Consider our feelings about Alex. As played by Malcolm McDowell, he may be more sympathetic and charming on screen than he is in the novel. (Indeed, several critics have complained of the fact.) But since on film we are immediate witnesses to his sadism and violence, no matter how framed and stylized his acts may be, he is also that much more despicable. Similarly, though the others in Alex’s world (his victims, especially) emerge on screen as more repellent than in the book, thus in some ways justifying Alex, or at least letting him off the hook, they are played by living actors (no matter how mannered their performances), and so are that much more human.

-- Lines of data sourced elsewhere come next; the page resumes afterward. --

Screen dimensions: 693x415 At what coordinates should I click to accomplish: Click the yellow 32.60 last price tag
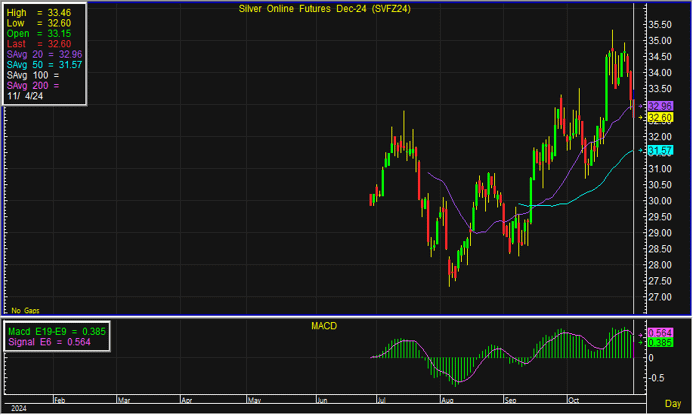[x=660, y=117]
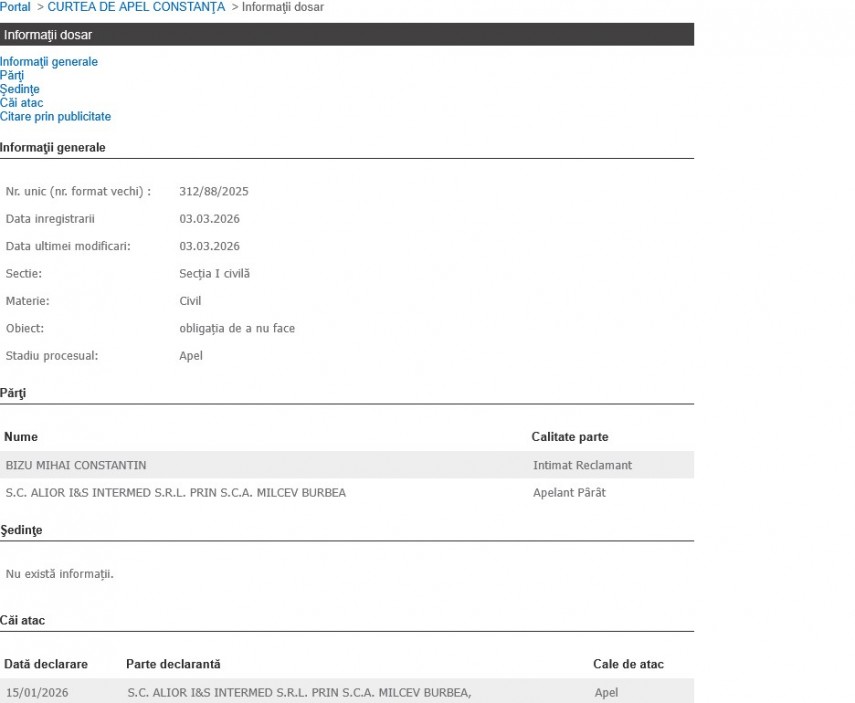Click the Cale de atac column header
This screenshot has height=703, width=855.
point(628,664)
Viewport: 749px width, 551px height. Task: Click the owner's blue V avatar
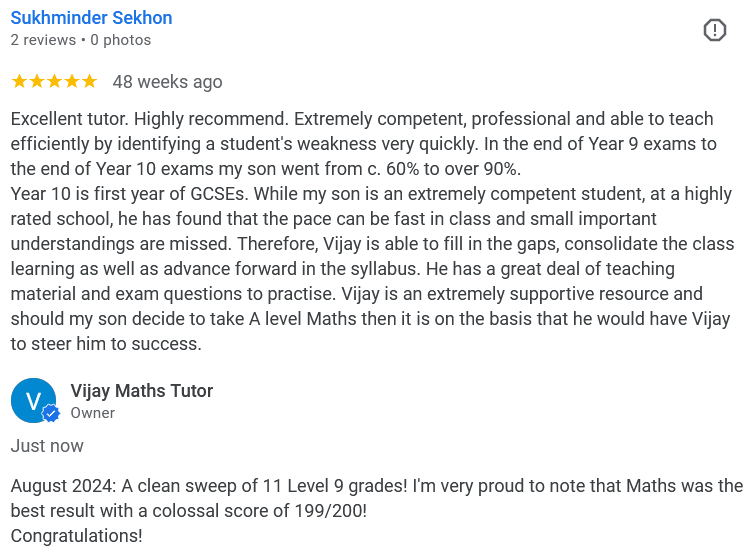click(32, 400)
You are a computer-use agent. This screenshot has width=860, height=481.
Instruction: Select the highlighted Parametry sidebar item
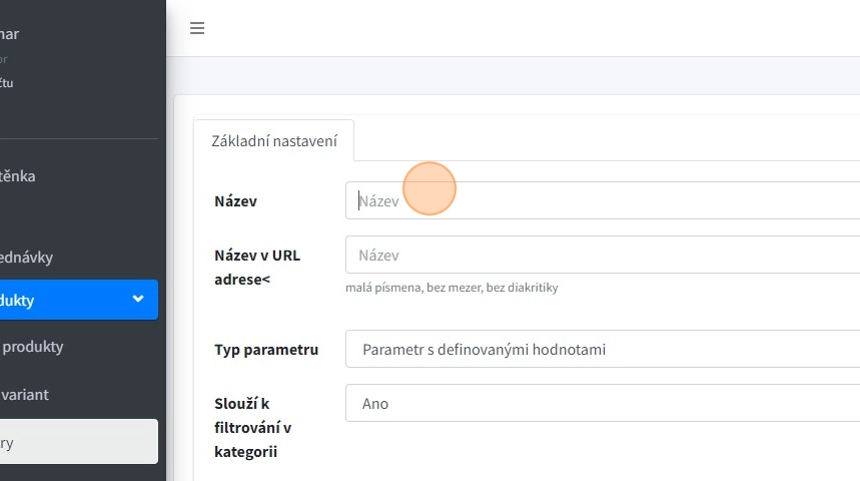coord(60,442)
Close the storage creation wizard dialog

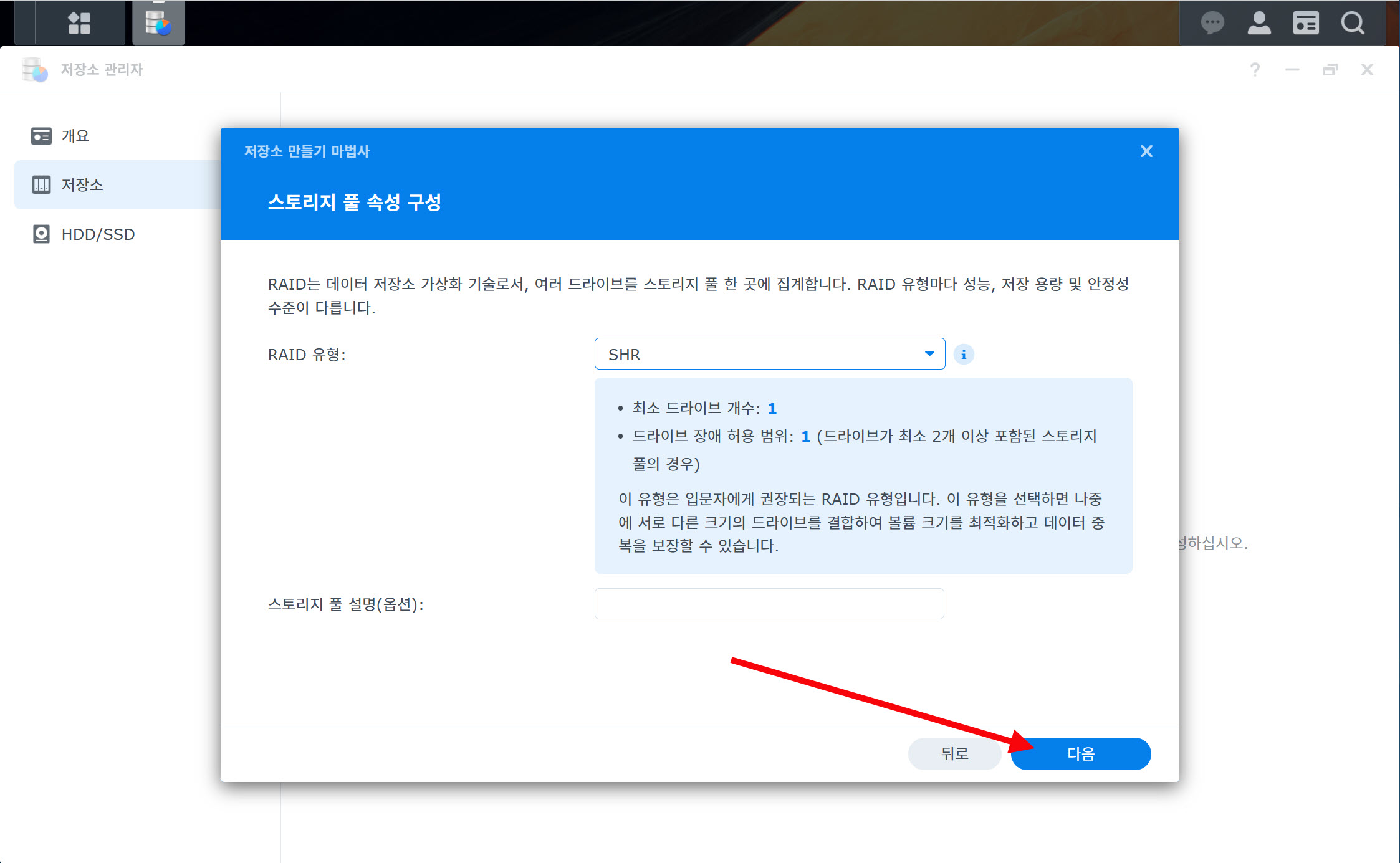point(1146,151)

And if, in the novel, art and violence are distressingly linked, what can we say of their connection in the film, where they appear together over and over again in a single frame? No wonder the film provoked so much controversy. No wonder its experience is so difficult to resolve. For like the novel, only more so, it traps us in a terrible dilemma. And not simply the dilemma of choosing between dehumanizing order on the one hand and violent freedom on the other, with which its metaphoric surface so boldly confronts us, but a dilemma that is in itself a metaphor for that very conflict—that of either accepting a savage vision or rejecting a savagely brilliant work of art.